As a concluding remark, our results highlight the need of specific national programs to strengthen structural capacity in this specific health sector and to point out the unacceptable inequalities evidenced within the country. In Italy, the political asset of regions is based on a substantial autonomy: regions can decide autonomously how their health systems should be structured within a general framework established at national level. This type of organization has led to a broad regional variability and to some inequalities in terms of available resources and services, and thus to the lack of national harmonization (OECD 2017). Results from the present survey suggest that heterogeneity among Italian macro-areas are associated with variation in ASD regional policies in term of implementation of the IAAP. This is in line with a recent study that compared Canadian and UK policies governing ASD management (Penner et al. 2018). The study by Penner and colleagues showed that variation in ASD diagnostic assessment, including necessary tools and personnel, as well as provision of interventions, may result from federalist systems, while more centralized health-care systems facilitate the development of national standards and processes. In Italy, the recent IAAP points to the harmonization of ASD diagnostic and characterization measures, agreement on standard operating procedures, support for joint training programs and a continuous and adequate monitoring and evaluation of ASD health services. The present survey could represent a first-tier analysis useful to evaluate the impact of the Italian policies on ASD management. Further actions to be implemented should be: (i) monitoring the availability of long-term and daily-care facilities; (ii) a more careful planning of human resources in terms of their availability and training; (iii) the harmonization of standard diagnostic operating procedures for a more reliable evaluation of the actual number of children with a diagnosis of ASD; (iv) the promotion of services’ collaboration with external agencies (e.g., school, social services) and strengthening of health service integration throughout transition into adulthood.

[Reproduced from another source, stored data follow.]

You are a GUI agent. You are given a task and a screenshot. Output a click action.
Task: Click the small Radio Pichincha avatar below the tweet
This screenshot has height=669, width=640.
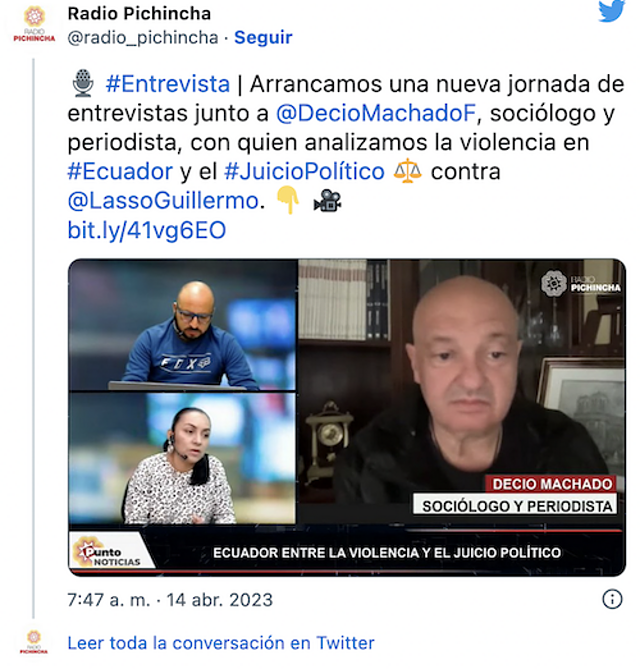[x=34, y=642]
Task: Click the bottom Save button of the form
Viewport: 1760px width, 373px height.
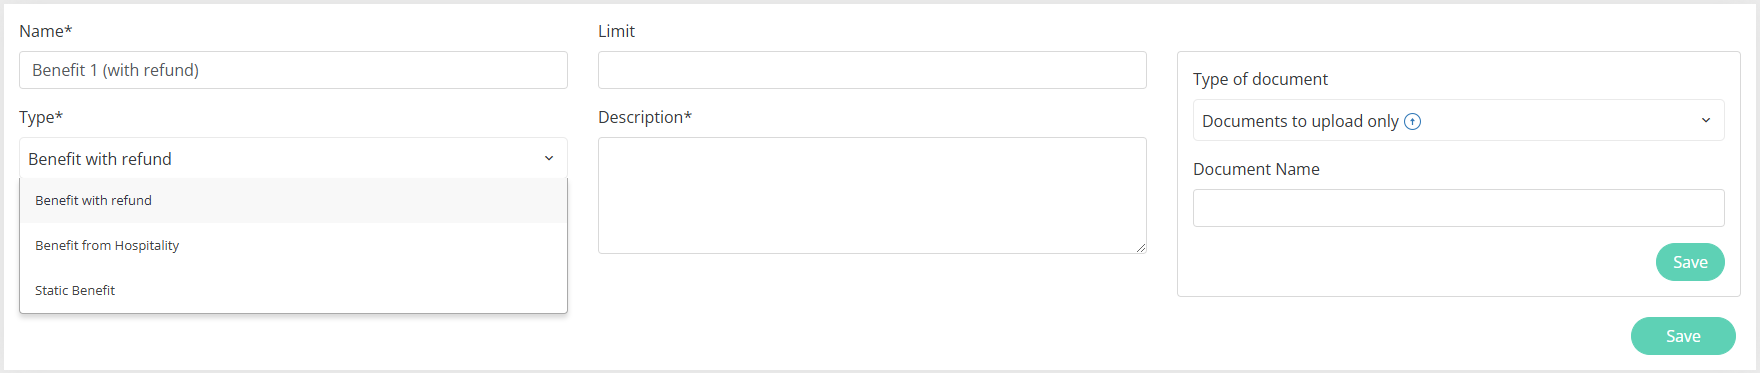Action: pyautogui.click(x=1683, y=336)
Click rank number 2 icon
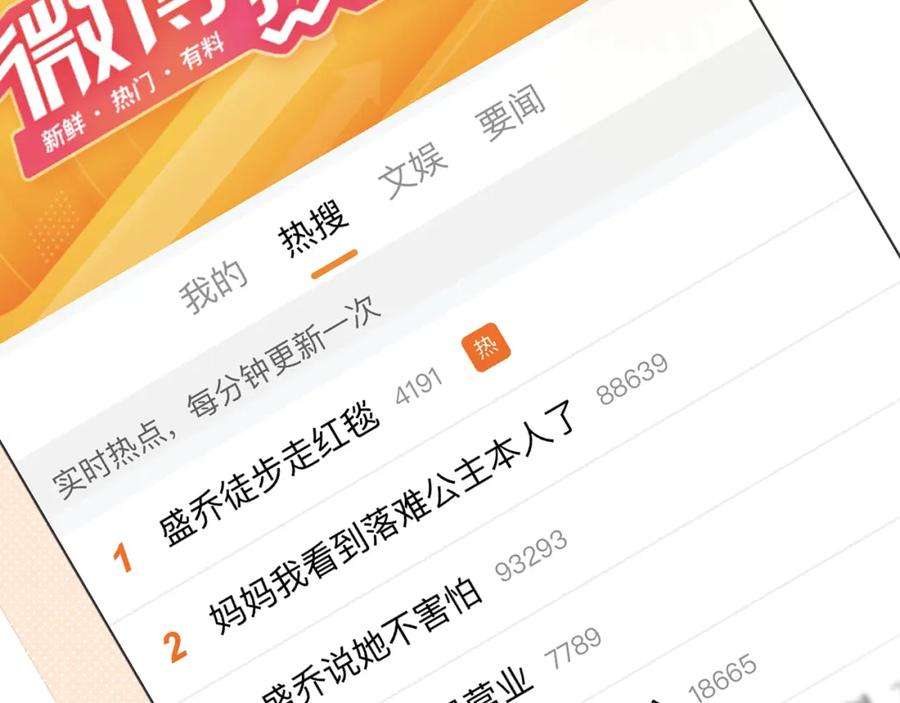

At a social and political level, our study also confirms the need to contrast inequalities in service provision across and within geographical areas (Salomone et al. 2016), which asks for a proper political solution.

Limitations

Information provided by the present survey is not fully representative of all Italian services that identify and manage children with ASD. Furthermore, the present study does not allow speculating on factors that drive the differences in service provision we found across geographical macro-areas. One possible approach might be to collect a more detailed information on differences and similarities in regional health policies and specific funding for ASD programs. Furthermore, a patient-centered study could provide individual information on intervention strategies in order to verify clinical characteristics that justify the choice of a specific intervention or a combination of interventions. Finally, the current investigation did not survey patient’ and/or family’s perspectives on the characteristics of health services that are perceived as important and valued. Indeed, this aspect should be further investigated to attain a shared vision among professionals, families, and people on the autism spectrum for what services should be provided and how and potentially what services and interventions should be prioritized (McConachie et al. 2015).